On September 15th Nigel scaled a ladder and hacked the invading creepers, clearing the small window, daylight streaming in on twelve modellers and their trains. Landscaping continued on Cavedale and began on Nailbourne with profiles to the tunnel end. David had been busy since Telford, assembling the main frames and wheels of a Nelson, plus its sprung bogie. We had lunch and tea outside in the sun. The following Friday seven workers finished checking electrics, added platform surfaces and landscape profiles; and saw the sliding fiddle yard readied.
On September 1st we had 14 busy workers. John B., a tram builder, was soon deeply into electrics alongside David and Robin. he got away at five. Stuart tried out the footbridge and goods shed, as platform, bridge and landscape profiles took shape. Nigel battled the creepers as they spread inside the eves. At Cavedale they quietly pursuing their one electrical fault. A Royal Scot was on the circuit with a pair of Austin 7s. We took tea on the lawn; visitor John showing us an aged loco that looked as if it should be pushing a train up a Swiss mountain.
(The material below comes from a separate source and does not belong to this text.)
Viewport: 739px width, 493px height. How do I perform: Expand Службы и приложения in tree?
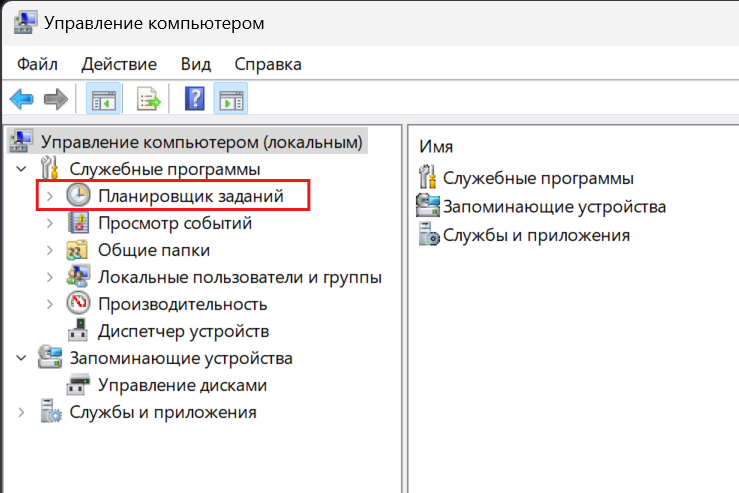tap(22, 412)
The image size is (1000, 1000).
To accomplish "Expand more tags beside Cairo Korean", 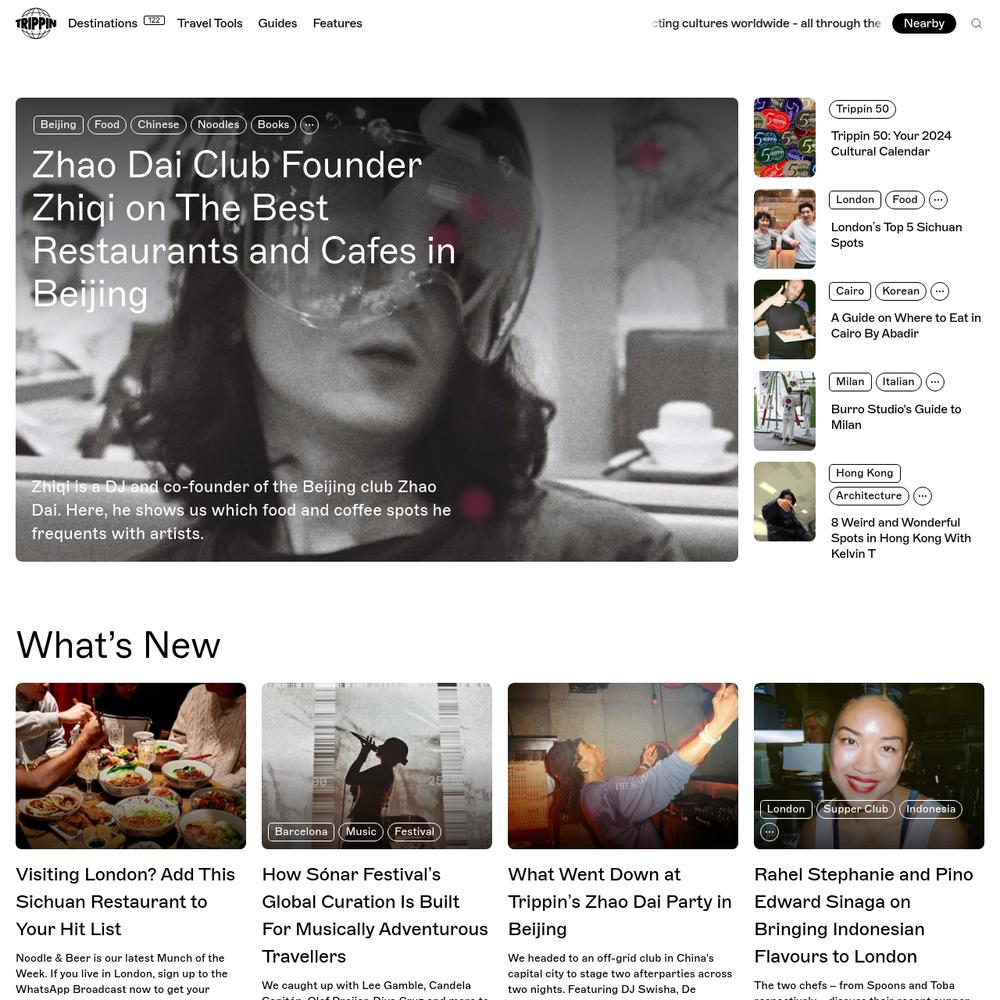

High summer and harvest arrived on August 18th – it was sweltering. Saddle tanks were the order of the day, including one with tramway skirts fitted. Cavedale was being painted as landscape expanded. A first time visitor was soon helping to fettle baseboard joints by Nailbourne, where Robin balanced above the stairs repairing a point! Jig saws buzzed as ballast was titivated and the essential coffee mug shelf added under the control panel.
Barry got us out into fresh air under the fig tree, for very sticky biscuits and long drinks. Garth, in Australia, reported snow. He’s been busy making a level crossing keeper’s cottage.